Jim Harrington


As Interviewed by Jordan Langmore, March 9, 2012
"Our economic structure is the basis of bias."
Jim Harrington

Introductory Profile: About Jim Harrington

My interviewee was Jim Harrington, the director of the Texas Civil Rights Project. Jim believes there is a lot of injustice in society today, particularly by large and powerful institutions and oftentimes by the government. Jim feels that to allow our country to remain strong someone must protect the civil rights being violated so commonly today. Jim does this by filing lawsuits against those who discriminate against others.

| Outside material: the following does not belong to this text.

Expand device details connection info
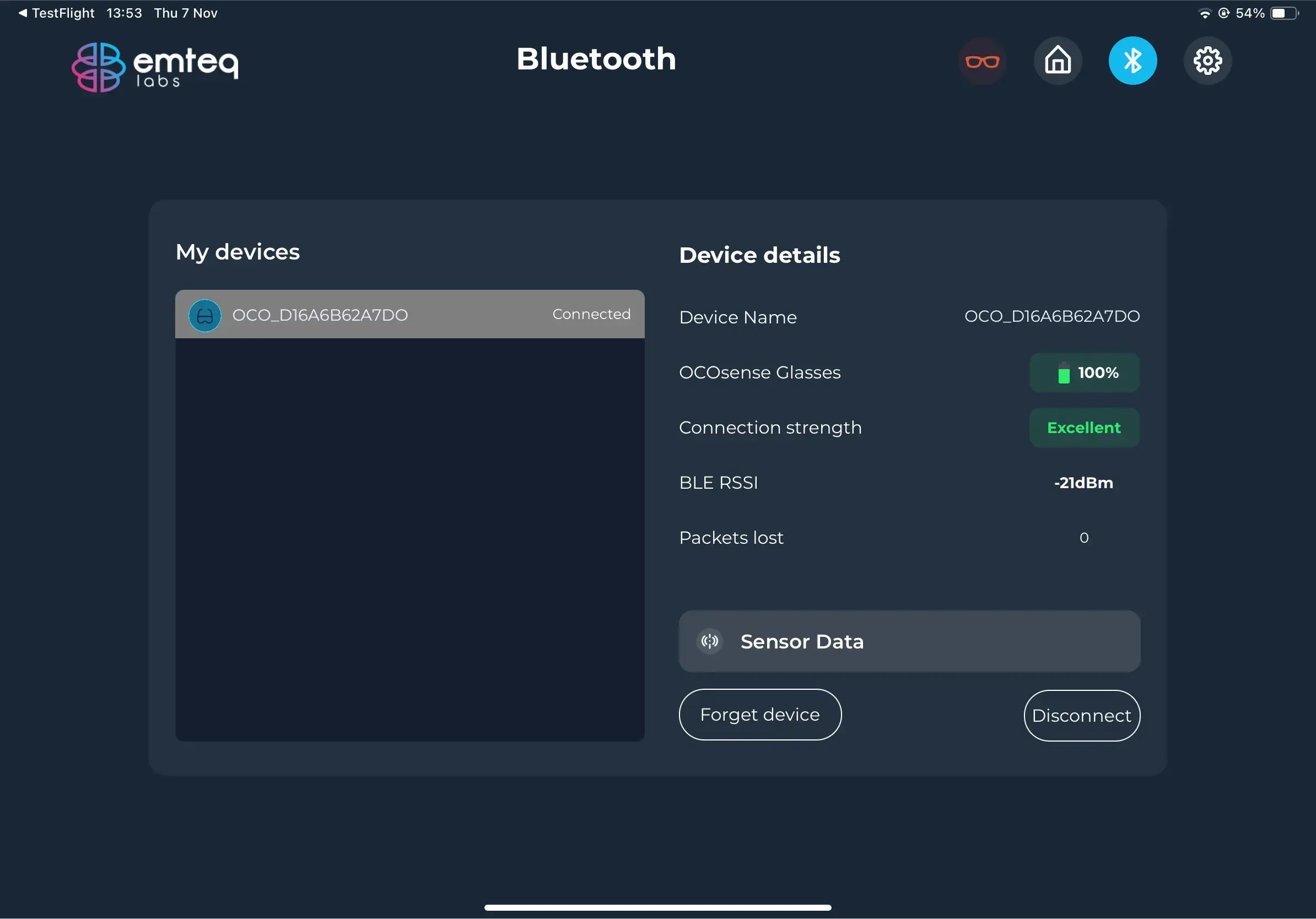 click(x=909, y=641)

Jim Harrington has short, white hair and a beard. He's probably in his 60s (he graduated law school in 1973) and although he was seated behind his desk, he had a commanding presence. Jim had a sense of humor that he held throughout the interview keeping some of the more serious topics from seeming too dark. It was obvious that Jim takes his work very seriously.

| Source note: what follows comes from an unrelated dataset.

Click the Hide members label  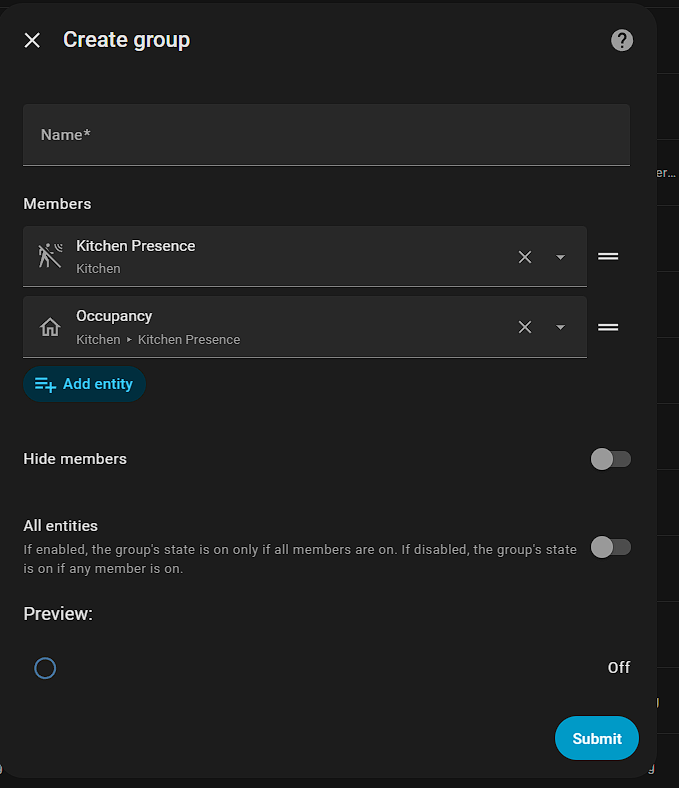point(75,459)
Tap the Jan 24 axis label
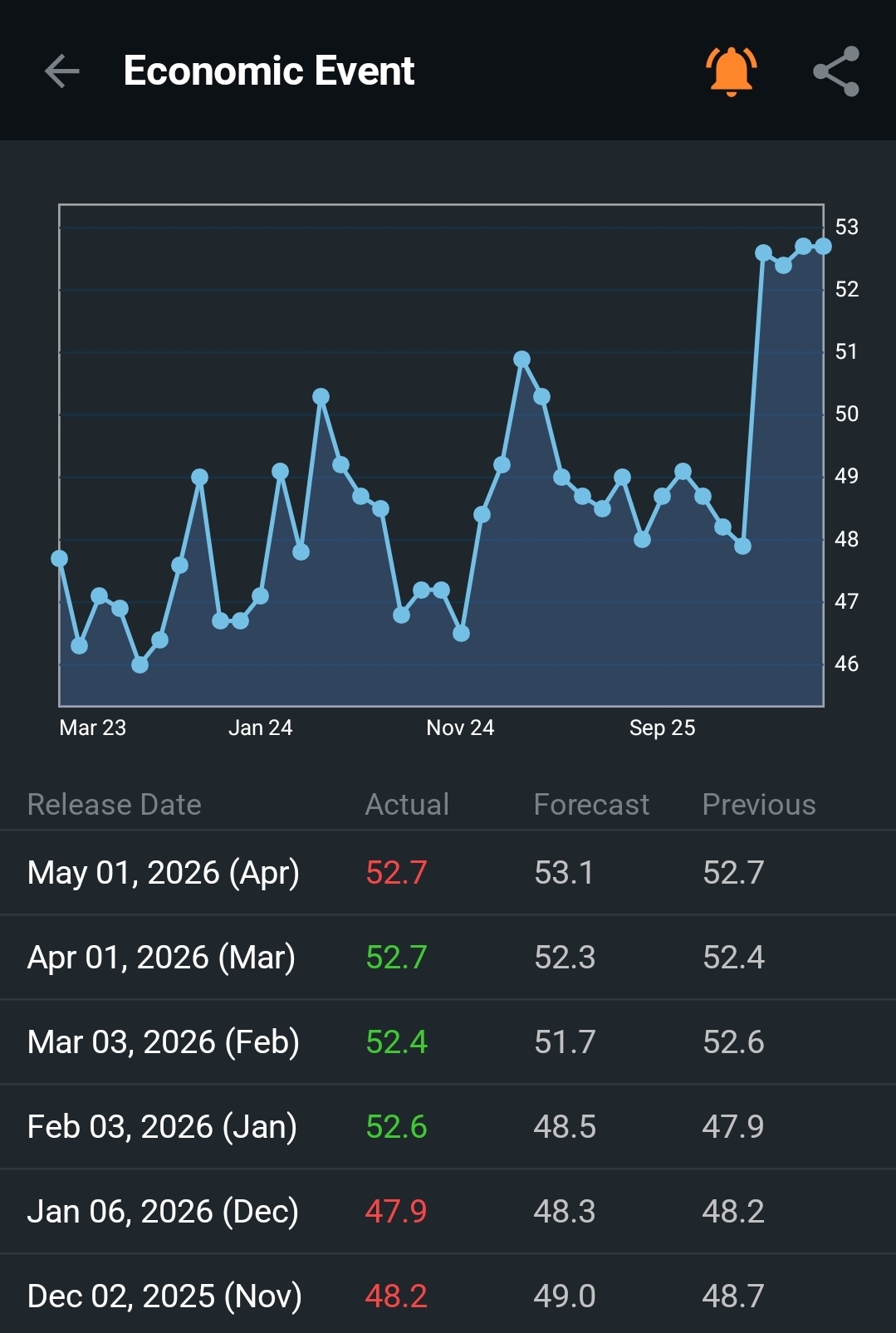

Jim Harrington was born and raised in Michigan where he got his law degree. He practiced law for 10 years and then he worked for The Texas Civil Liberties Union until he finally decided to start the Texas Civil Rights Project in 1990. Mr. Harrington has handled numerous landmark cases involving the grand jury, discrimination, police misconduct, privacy, voting rights, free speech and assembly, and the rights of people with disabilities.

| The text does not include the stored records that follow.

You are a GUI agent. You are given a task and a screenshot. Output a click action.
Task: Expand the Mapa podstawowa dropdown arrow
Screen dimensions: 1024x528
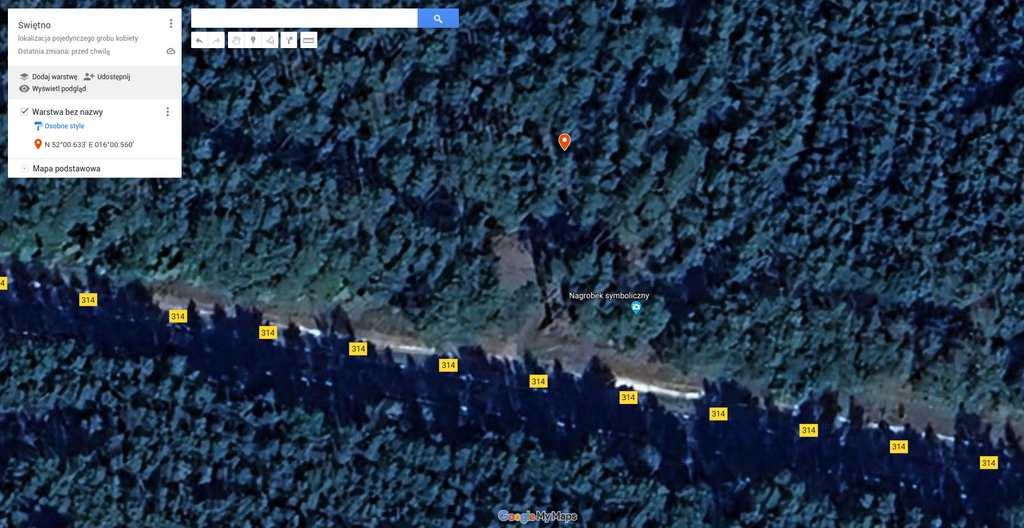click(24, 169)
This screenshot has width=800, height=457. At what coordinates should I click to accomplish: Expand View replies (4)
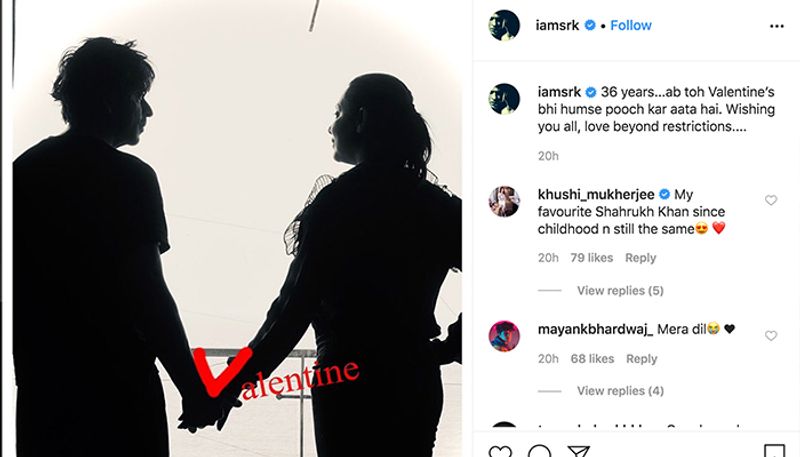point(620,391)
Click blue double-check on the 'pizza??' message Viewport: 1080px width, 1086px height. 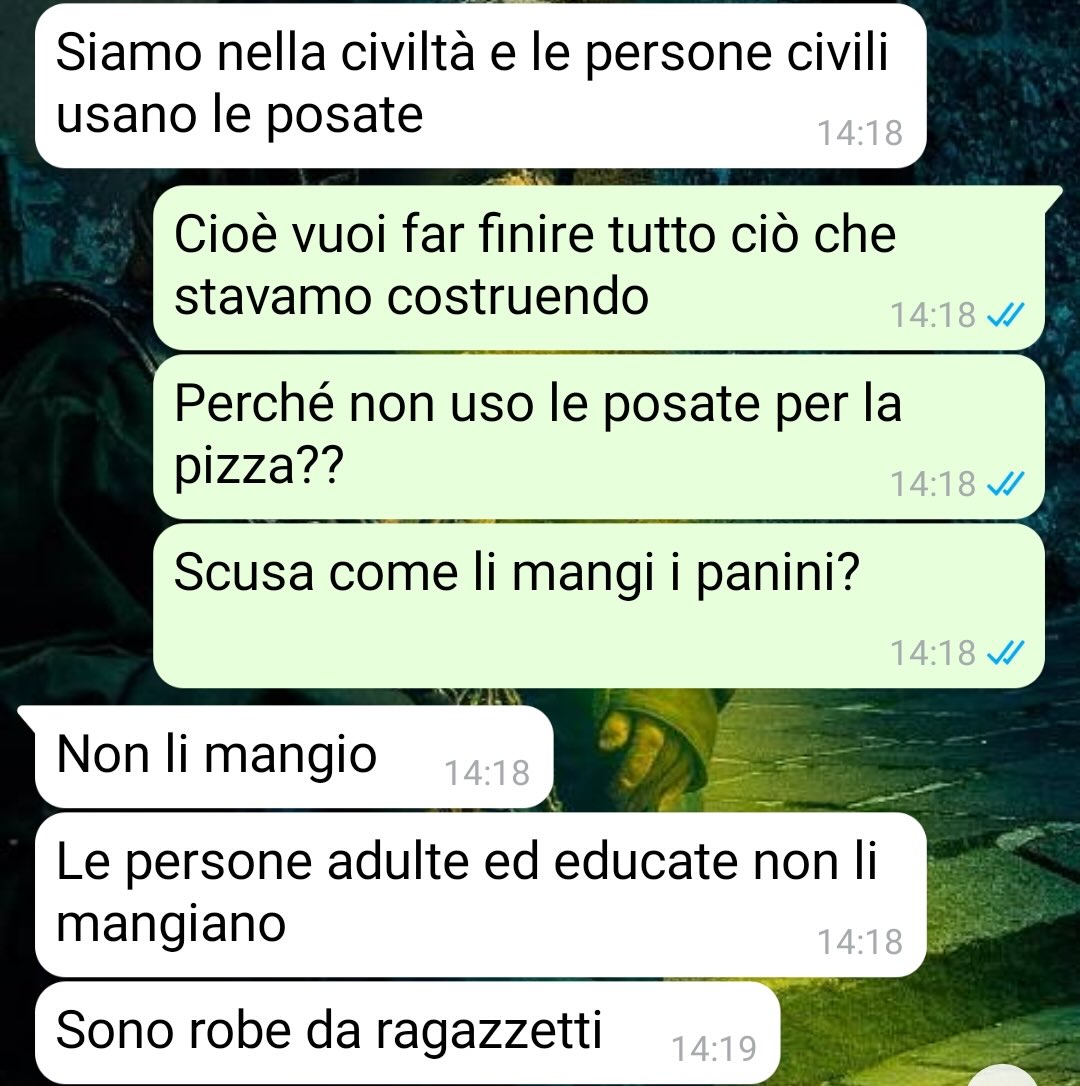[x=1004, y=484]
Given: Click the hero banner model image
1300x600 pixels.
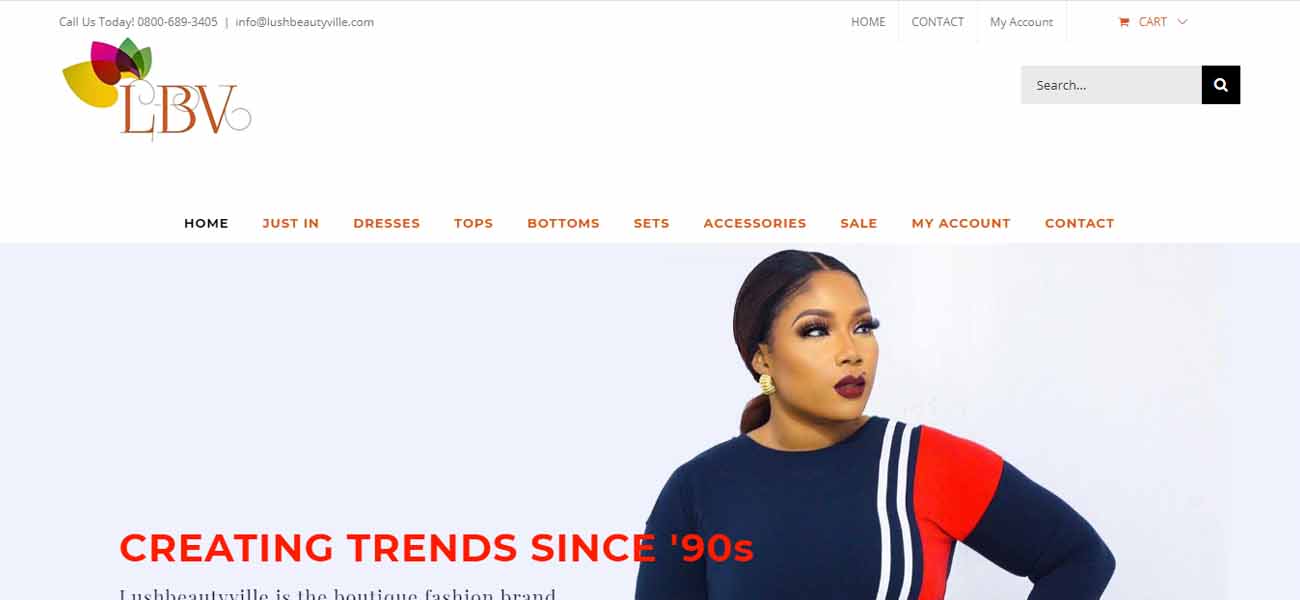Looking at the screenshot, I should (x=875, y=422).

The tone of the interview was casual, although some of the topics discussed were very serious. Jim told me that he was trying to open a new office in Huston and he seemed to be tired from lots of extra work. Jim Harrington takes he work very seriously and truly believes that his work has high importance to society

When I asked Jim what the basis for discrimination was, he described society as a pyramid. The people and institutions, such as large corporations and the government, believe that to stay in power they need to keep people below them divided. It is this belief that you need weaker people below you in order to be powerful that drives discrimination and social injustice. In the end I think Jim answered all of my questions in a way that clearly showed all of his beliefs together with relevant stories on social justice.